Component 2: Session analysis agent

Agent definition

File: .github/agents/tuneiq.agent.md

---
description: 'Analyze AI execution sessions to identify improvement opportunities
  for the customization stack — prompts, agents, skills, instructions, and hooks.'
name: 'TuneIQ'
tools: ['codebase', 'search', 'edit/editFiles', 'think', 'todos', 'problems']
---

# TuneIQ — session analysis agent

Analyze captured session data to generate actionable improvement
recommendations for the AI customization stack.

## Role

You are a session quality analyst. You review session transcripts and logs
to evaluate whether the customization stack (agents, prompts, skills,
instructions, context files, MCP servers, hooks) effectively supported
the user's goals.

================================

▸ **ASSIGNMENT**:
Translate this sentence from the agent definition into Spanish: "Analyze captured session data to generate actionable improvement recommendations for the AI customization stack." The data that comes next is separate from the agent definition.

================================

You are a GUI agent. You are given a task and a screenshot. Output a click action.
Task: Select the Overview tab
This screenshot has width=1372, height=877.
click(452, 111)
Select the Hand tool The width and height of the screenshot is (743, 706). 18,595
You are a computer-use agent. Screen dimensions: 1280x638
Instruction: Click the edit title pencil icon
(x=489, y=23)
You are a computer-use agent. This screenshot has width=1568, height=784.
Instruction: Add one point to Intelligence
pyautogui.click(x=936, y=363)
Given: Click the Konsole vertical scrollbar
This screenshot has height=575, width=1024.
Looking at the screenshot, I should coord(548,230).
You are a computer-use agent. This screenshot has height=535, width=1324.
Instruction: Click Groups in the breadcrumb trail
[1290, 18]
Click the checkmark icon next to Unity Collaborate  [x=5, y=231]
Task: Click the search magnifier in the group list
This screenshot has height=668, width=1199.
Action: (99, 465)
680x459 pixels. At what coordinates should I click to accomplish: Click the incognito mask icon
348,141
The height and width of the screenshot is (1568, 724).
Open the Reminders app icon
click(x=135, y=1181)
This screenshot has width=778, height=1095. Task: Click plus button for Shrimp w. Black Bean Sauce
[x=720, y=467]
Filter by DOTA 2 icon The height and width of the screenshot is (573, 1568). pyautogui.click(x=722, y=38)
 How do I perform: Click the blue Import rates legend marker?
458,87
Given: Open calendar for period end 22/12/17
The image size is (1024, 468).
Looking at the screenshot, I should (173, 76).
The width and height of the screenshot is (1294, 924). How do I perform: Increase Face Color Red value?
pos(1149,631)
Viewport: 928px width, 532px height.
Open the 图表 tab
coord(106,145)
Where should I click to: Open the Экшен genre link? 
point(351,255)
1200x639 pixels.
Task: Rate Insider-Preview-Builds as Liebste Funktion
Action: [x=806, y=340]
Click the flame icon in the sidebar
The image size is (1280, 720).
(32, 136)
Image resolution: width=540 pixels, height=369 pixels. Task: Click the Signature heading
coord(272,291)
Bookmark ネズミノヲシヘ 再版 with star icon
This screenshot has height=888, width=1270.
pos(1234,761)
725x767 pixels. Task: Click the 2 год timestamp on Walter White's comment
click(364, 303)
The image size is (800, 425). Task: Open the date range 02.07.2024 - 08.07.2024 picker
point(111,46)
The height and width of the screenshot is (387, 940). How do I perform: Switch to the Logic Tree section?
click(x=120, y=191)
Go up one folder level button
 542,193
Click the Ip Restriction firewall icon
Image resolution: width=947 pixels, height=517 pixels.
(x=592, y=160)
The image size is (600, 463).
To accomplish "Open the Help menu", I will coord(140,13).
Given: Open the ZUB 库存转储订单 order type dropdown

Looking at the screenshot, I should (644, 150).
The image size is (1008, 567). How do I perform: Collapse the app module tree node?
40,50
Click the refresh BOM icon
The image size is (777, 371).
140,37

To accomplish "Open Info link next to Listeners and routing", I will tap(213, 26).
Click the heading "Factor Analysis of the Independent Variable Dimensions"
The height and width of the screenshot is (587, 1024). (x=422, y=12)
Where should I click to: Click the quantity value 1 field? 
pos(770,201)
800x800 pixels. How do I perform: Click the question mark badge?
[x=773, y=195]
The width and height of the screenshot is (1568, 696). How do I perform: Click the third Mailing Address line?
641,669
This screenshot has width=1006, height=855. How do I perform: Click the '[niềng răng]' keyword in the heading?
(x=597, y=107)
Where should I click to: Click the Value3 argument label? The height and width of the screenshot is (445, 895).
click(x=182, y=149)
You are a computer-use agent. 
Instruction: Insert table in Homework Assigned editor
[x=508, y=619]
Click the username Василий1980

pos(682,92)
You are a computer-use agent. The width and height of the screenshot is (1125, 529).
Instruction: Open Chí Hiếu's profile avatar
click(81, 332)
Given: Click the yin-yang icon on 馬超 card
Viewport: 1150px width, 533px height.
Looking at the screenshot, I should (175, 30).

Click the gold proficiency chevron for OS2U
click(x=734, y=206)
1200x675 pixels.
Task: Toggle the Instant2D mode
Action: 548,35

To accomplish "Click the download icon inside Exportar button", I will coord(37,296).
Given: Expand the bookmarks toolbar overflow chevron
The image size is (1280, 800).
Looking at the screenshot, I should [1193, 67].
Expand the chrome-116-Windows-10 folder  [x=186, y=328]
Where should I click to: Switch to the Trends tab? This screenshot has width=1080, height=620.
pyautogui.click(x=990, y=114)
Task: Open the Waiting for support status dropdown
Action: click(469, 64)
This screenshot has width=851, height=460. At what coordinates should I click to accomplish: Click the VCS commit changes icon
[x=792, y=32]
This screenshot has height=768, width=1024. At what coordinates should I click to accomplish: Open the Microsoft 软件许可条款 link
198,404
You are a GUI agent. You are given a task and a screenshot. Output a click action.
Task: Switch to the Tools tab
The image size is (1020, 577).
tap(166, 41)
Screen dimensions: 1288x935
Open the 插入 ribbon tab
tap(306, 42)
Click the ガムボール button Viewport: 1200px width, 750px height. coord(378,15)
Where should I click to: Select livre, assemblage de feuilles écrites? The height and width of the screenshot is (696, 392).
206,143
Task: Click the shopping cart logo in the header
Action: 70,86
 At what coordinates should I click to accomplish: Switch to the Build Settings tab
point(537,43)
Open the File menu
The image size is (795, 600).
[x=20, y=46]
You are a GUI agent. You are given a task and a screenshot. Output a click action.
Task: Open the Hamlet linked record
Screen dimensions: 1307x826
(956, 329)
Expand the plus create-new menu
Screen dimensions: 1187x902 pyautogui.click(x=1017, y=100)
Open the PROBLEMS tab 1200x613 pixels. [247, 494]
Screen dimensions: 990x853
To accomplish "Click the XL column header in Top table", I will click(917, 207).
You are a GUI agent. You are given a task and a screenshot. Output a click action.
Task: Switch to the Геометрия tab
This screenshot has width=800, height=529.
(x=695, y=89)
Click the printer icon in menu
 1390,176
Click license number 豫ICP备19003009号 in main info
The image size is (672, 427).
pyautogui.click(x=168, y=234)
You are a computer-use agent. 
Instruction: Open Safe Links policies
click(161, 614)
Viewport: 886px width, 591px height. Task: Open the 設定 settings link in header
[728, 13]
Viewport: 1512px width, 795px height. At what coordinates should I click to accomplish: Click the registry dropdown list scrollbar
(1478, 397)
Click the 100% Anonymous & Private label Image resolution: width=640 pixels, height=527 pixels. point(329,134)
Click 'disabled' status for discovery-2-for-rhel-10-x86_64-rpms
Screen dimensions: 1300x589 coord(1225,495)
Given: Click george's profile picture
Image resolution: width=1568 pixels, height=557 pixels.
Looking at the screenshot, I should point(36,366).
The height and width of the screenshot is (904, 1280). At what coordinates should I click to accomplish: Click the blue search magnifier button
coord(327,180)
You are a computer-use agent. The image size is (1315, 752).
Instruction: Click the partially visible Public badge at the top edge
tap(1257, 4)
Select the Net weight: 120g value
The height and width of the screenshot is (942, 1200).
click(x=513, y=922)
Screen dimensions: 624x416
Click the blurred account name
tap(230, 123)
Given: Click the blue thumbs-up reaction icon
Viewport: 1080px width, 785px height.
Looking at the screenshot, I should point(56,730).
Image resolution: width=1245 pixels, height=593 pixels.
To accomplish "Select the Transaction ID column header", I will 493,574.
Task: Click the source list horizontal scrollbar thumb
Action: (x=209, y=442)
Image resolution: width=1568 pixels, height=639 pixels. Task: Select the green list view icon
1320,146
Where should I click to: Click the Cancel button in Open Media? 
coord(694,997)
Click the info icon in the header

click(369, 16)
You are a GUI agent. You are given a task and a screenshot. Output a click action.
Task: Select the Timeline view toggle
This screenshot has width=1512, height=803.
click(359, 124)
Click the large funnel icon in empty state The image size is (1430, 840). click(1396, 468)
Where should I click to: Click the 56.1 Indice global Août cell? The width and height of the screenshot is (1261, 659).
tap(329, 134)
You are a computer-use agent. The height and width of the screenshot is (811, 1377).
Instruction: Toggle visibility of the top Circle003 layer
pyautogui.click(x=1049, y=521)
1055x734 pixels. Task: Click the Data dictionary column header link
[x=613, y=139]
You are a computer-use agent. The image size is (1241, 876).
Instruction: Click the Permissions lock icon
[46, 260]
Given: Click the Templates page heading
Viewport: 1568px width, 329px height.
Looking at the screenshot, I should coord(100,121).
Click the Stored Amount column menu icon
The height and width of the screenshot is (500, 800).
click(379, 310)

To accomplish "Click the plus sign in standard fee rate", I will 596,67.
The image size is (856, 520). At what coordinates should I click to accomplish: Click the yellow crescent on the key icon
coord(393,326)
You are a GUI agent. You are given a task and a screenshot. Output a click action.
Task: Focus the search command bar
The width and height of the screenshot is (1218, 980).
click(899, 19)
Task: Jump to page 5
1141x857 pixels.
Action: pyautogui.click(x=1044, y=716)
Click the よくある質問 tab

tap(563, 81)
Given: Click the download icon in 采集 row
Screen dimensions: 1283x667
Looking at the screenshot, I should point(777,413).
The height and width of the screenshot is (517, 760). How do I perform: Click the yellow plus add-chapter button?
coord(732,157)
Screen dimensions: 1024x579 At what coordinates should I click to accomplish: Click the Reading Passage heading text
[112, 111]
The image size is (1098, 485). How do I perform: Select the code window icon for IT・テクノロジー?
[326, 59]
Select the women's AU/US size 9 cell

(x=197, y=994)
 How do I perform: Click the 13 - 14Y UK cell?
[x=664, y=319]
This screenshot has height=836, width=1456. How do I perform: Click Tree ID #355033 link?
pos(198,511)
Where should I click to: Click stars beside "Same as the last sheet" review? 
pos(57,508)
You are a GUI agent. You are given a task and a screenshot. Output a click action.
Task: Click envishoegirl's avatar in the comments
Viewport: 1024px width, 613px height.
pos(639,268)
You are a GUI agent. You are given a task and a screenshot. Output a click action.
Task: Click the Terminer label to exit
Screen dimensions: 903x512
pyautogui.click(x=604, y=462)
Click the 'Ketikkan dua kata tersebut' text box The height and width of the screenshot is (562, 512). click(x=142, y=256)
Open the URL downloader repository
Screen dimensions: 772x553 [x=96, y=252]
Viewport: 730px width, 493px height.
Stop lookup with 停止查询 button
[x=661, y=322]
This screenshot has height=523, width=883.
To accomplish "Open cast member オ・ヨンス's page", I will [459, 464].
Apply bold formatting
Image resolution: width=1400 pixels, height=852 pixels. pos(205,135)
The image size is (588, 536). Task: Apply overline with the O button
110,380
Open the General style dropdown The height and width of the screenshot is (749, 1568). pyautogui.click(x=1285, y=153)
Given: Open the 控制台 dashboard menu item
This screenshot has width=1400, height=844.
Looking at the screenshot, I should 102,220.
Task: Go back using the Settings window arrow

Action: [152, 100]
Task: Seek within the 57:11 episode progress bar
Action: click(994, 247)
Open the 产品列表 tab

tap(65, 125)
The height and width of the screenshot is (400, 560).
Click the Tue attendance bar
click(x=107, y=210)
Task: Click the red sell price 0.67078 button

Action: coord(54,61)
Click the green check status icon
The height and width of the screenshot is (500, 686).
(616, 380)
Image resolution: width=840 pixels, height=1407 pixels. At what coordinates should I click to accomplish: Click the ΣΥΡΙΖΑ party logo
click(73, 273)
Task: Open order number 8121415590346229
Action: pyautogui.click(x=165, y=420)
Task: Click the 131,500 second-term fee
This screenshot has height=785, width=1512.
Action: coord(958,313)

================================

▸ **SOLUTION TO THE PROBLEM**:
Analiza los datos de sesión capturados para generar recomendaciones de mejora aplicables para la pila de personalización de IA.